[Stored data]
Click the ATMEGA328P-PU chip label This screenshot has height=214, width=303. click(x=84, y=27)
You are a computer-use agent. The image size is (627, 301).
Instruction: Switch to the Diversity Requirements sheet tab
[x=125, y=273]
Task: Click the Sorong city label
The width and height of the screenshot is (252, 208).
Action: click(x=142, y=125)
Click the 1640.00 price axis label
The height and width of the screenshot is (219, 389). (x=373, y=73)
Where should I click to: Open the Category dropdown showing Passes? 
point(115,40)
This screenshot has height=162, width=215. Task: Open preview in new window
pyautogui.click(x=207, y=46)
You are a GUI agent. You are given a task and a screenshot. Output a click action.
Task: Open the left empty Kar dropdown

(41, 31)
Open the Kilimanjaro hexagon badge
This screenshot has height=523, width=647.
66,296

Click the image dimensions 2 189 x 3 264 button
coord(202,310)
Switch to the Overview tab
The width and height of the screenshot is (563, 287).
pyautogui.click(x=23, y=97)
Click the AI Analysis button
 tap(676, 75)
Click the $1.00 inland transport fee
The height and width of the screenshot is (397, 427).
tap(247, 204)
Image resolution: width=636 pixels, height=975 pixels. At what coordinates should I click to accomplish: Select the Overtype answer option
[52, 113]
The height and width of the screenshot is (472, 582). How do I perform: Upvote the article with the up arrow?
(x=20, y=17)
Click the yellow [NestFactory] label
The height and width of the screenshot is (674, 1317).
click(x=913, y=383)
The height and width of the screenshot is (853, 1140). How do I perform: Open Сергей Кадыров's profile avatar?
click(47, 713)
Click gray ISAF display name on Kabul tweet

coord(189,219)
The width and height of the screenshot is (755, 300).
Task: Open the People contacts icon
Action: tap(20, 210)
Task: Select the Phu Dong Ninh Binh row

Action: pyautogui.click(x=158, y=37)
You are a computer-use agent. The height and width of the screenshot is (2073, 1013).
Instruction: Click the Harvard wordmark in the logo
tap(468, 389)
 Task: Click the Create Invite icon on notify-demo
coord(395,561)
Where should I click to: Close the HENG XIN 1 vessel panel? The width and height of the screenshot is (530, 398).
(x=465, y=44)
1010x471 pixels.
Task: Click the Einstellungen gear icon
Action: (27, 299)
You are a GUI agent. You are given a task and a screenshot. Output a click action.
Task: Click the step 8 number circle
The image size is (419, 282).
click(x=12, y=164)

→ **Work to be completed**
Each entry above is to be repeated exactly as it appears.

→ **Response area**
Click the ATMEGA328P-PU chip label This screenshot has height=214, width=303. click(x=84, y=27)
You are a computer-use agent. The image size is (627, 301).
Instruction: Switch to the Diversity Requirements sheet tab
[x=125, y=273]
Task: Click the Sorong city label
The width and height of the screenshot is (252, 208).
Action: click(x=142, y=125)
Click the 1640.00 price axis label
The height and width of the screenshot is (219, 389). (x=373, y=73)
Where should I click to: Open the Category dropdown showing Passes? 
point(115,40)
This screenshot has height=162, width=215. Task: Open preview in new window
pyautogui.click(x=207, y=46)
You are a GUI agent. You are given a task and a screenshot. Output a click action.
Task: Open the left empty Kar dropdown

(41, 31)
Open the Kilimanjaro hexagon badge
This screenshot has height=523, width=647.
66,296

Click the image dimensions 2 189 x 3 264 button
coord(202,310)
Switch to the Overview tab
The width and height of the screenshot is (563, 287).
pyautogui.click(x=23, y=97)
Click the AI Analysis button
 tap(676, 75)
Click the $1.00 inland transport fee
The height and width of the screenshot is (397, 427).
tap(247, 204)
Image resolution: width=636 pixels, height=975 pixels. At what coordinates should I click to accomplish: Select the Overtype answer option
[52, 113]
The height and width of the screenshot is (472, 582). How do I perform: Upvote the article with the up arrow?
(x=20, y=17)
Click the yellow [NestFactory] label
The height and width of the screenshot is (674, 1317).
click(x=913, y=383)
The height and width of the screenshot is (853, 1140). How do I perform: Open Сергей Кадыров's profile avatar?
click(47, 713)
Click gray ISAF display name on Kabul tweet

coord(189,219)
The width and height of the screenshot is (755, 300).
Task: Open the People contacts icon
Action: tap(20, 210)
Task: Select the Phu Dong Ninh Binh row

Action: pyautogui.click(x=158, y=37)
You are a computer-use agent. The height and width of the screenshot is (2073, 1013).
Instruction: Click the Harvard wordmark in the logo
tap(468, 389)
 Task: Click the Create Invite icon on notify-demo
coord(395,561)
Where should I click to: Close the HENG XIN 1 vessel panel? The width and height of the screenshot is (530, 398).
(x=465, y=44)
1010x471 pixels.
Task: Click the Einstellungen gear icon
Action: (27, 299)
You are a GUI agent. You are given a task and a screenshot. Output a click action.
Task: Click the step 8 number circle
The image size is (419, 282).
click(x=12, y=164)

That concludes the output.